Endothelial responses of the aorta from adrenomedullin transgenic mice and knockout mice

Abstract

Adrenomedullin (AM) is a potent vascular wall-derived vasorelaxing peptide which induces the release of nitric oxide (NO). To explore the role of endogenous AM in vascular function, we examined the effects of acetylcholine (ACh), AM, and AM receptor antagonists [AM (22-52), and calcitonin gene-related peptide (CGRP) (8-37)] on the isometric tension of aortic rings isolated from AM transgenic (TG) and knockout (KO) mice and wild type littermatesc (WT). ACh and AM caused a dose-dependent reduction of the isometric tension of aortic rings, but the degree of vasodilatation was smaller in TG than in KO or WT (%Δtension [10-6 mol/l ACh]: KO -69±10%, WT -39±8%, TG -29±1%, p<0.01). On the other hand, NG-nitro-L-arginine methyl ester, an NO synthase inhibitor, induced greater vasoconstriction in TG (%Δtension 10-5mol/l: KO +78±16%, WT +99±27%, TG +184±20%, p<0.01), whereas E-4021, a cyclic guanosine monophosphate (cGMP)-specific phosphodiesterase inhibitor, caused greater vasodilation in TG mice.

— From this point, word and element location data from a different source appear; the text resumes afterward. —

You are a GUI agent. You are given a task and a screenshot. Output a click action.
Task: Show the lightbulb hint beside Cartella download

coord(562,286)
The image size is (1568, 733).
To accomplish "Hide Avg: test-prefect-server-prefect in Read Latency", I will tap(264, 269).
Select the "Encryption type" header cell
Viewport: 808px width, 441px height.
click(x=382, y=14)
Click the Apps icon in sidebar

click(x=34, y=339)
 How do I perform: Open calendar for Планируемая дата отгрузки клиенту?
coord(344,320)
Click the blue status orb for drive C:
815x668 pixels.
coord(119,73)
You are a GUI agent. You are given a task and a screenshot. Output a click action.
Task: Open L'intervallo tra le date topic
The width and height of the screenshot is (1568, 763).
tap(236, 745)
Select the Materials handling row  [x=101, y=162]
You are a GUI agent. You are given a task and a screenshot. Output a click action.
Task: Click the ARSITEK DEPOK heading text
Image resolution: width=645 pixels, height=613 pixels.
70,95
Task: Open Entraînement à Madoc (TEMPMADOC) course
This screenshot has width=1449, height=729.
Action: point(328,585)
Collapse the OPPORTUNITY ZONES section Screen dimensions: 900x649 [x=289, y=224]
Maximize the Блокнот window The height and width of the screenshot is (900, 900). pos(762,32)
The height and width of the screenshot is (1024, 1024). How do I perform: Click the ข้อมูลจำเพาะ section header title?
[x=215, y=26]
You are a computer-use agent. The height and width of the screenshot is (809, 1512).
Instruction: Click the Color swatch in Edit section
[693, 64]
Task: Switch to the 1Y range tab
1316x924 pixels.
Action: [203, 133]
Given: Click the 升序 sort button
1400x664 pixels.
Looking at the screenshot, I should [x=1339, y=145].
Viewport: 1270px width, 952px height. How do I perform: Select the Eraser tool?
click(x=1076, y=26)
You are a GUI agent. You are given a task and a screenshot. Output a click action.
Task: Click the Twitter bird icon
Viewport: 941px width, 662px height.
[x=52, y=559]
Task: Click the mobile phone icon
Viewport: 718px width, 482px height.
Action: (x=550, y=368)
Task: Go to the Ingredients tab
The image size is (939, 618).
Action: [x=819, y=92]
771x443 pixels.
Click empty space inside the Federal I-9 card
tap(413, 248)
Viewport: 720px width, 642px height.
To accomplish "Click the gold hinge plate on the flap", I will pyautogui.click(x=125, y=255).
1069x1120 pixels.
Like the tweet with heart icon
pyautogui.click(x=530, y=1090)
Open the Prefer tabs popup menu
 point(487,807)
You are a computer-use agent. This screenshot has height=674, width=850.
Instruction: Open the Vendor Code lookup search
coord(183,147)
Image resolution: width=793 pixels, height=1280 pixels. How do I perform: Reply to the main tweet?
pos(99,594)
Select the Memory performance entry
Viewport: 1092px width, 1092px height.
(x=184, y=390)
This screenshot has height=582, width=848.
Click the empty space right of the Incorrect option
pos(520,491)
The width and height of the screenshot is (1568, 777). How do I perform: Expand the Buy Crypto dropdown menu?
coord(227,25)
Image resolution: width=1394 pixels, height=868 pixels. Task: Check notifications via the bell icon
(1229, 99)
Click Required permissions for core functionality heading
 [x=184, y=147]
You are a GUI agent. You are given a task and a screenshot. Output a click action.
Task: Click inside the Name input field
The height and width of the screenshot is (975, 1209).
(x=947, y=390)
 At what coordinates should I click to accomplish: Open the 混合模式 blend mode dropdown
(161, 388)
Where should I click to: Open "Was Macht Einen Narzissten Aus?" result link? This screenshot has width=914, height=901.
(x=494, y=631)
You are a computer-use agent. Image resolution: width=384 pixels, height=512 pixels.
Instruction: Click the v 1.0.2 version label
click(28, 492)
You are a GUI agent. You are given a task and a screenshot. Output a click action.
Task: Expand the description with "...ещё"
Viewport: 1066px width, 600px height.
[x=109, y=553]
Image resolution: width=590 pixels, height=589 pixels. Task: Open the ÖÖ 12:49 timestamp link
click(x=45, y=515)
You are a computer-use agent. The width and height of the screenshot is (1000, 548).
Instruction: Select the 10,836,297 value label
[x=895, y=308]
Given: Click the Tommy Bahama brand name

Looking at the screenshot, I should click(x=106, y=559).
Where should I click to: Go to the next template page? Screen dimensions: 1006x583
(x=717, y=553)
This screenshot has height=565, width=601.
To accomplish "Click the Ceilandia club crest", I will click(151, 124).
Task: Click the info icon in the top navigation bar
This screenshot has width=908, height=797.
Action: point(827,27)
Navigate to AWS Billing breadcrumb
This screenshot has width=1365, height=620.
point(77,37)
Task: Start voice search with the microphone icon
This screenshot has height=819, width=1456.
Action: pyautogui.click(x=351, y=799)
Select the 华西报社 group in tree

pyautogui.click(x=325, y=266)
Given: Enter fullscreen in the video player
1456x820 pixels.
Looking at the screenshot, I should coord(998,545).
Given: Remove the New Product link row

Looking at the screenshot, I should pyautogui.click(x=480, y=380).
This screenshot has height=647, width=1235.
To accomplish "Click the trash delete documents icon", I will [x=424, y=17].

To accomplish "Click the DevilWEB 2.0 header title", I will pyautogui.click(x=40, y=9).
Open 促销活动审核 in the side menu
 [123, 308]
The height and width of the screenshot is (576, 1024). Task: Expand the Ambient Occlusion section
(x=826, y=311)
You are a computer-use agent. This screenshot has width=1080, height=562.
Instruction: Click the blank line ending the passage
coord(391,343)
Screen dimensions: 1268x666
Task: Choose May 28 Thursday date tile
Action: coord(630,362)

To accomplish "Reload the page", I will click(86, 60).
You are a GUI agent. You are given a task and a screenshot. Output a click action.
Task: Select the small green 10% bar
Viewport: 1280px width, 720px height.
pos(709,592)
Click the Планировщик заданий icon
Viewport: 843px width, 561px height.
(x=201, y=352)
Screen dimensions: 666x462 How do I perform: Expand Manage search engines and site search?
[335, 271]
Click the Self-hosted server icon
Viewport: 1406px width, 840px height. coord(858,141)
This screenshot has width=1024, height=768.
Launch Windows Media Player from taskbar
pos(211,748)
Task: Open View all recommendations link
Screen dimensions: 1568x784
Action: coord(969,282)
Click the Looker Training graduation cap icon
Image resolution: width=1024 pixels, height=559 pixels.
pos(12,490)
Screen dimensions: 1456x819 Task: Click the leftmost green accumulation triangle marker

Both AM antagonists increased tension in TG to a greater extent than in KO or WT mice (%Δtension [10-6 mol/l CGRP (8-37)]: KO +24±5%, WT +51±6%, TG +75±7%, p<0.01). Endothelial denudation of the aorta diminished the vasoconstriction caused by the AM antagonists. In conclusion, the amounts of AM expressed in the aortic endothelium influenced baseline NO release. AM antagonists increased vascular tone in WT as well as in TG, suggesting that endogenous AM plays a physiological role in the regulation of aortic tone.